WHAT YOU SHOULD DO: Once the pictures have been set aside, copy every remaining entry exactly.

<<<<

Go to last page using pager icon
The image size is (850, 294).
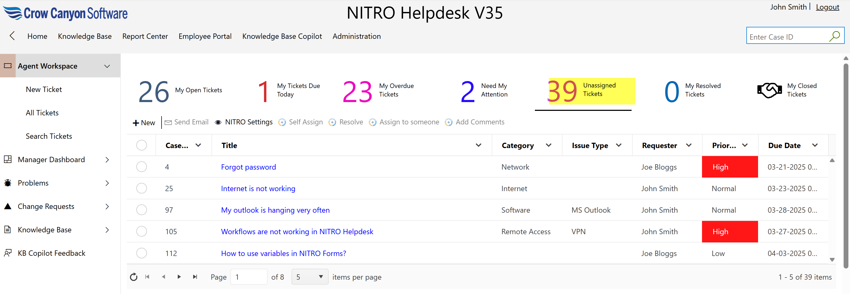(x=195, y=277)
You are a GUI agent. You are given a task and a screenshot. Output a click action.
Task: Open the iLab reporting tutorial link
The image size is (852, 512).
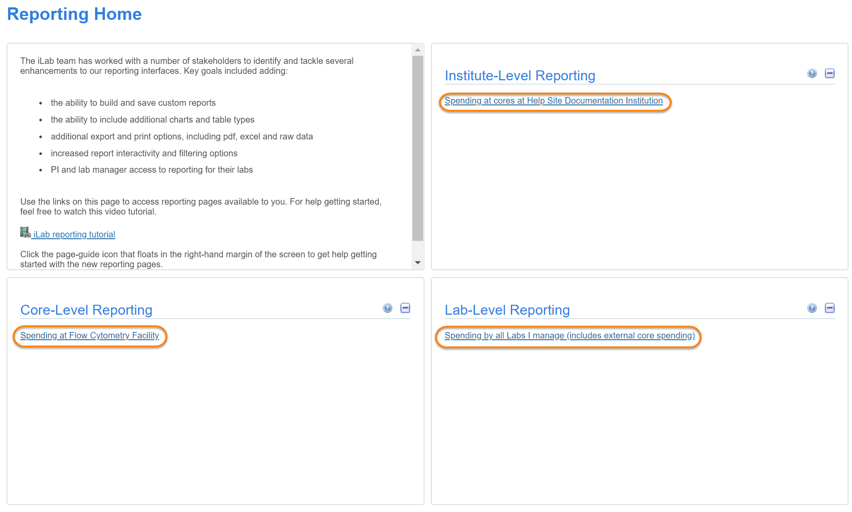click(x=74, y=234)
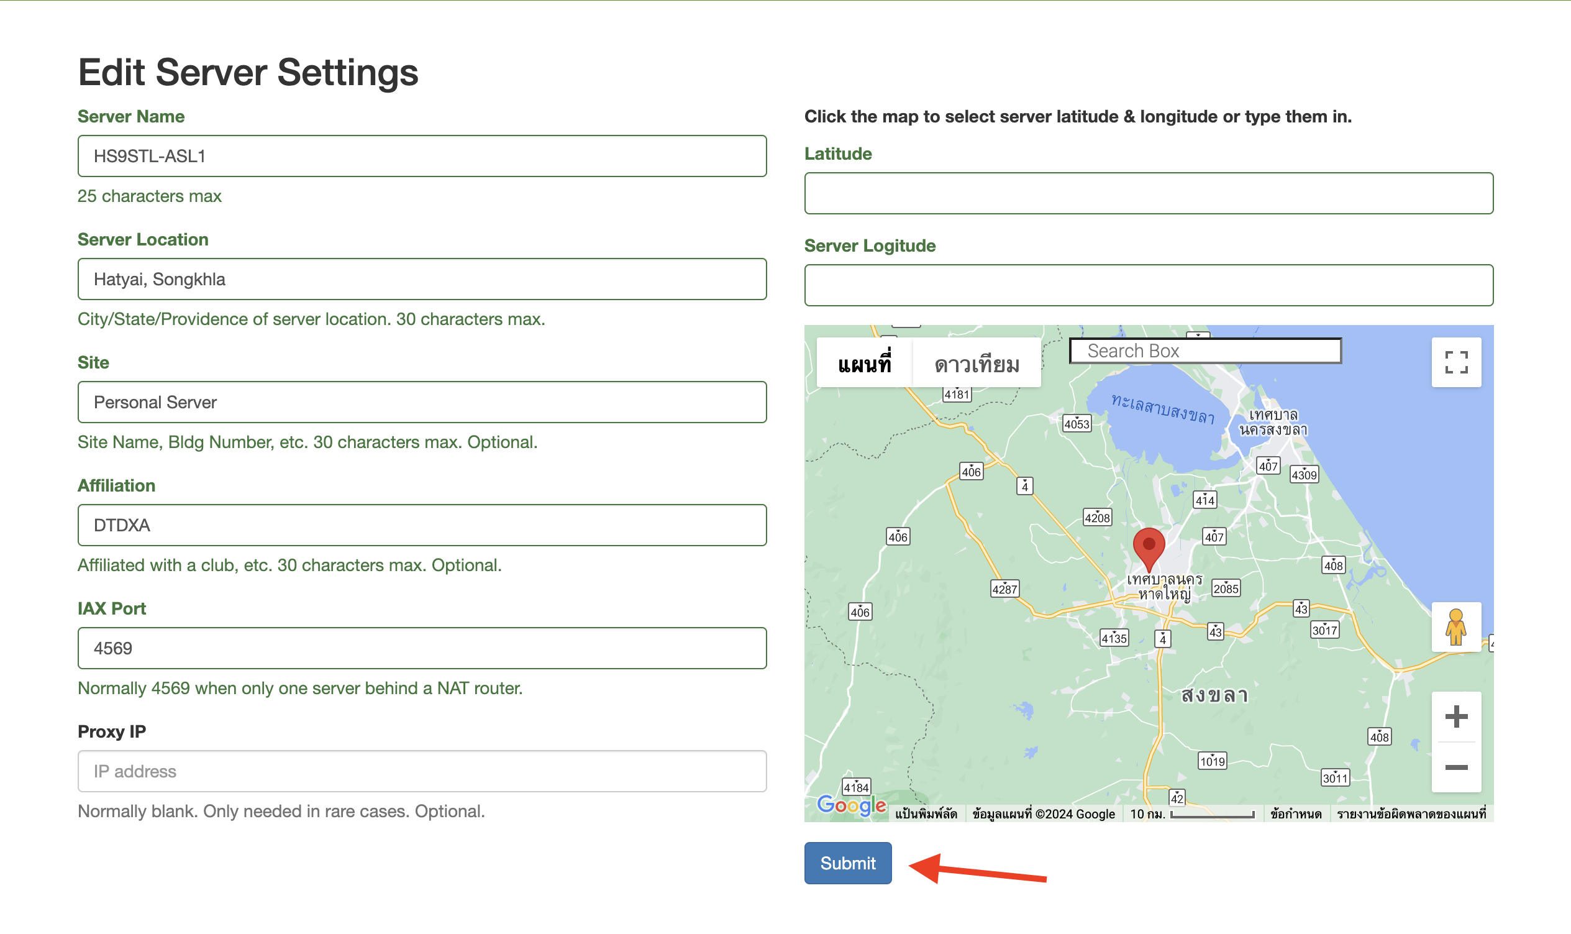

>>>>

RESULT:
Go to last page using pager icon
The image size is (850, 294).
(x=195, y=277)
You are a GUI agent. You are given a task and a screenshot. Output a click action.
Task: Open the iLab reporting tutorial link
The image size is (852, 512).
click(x=74, y=234)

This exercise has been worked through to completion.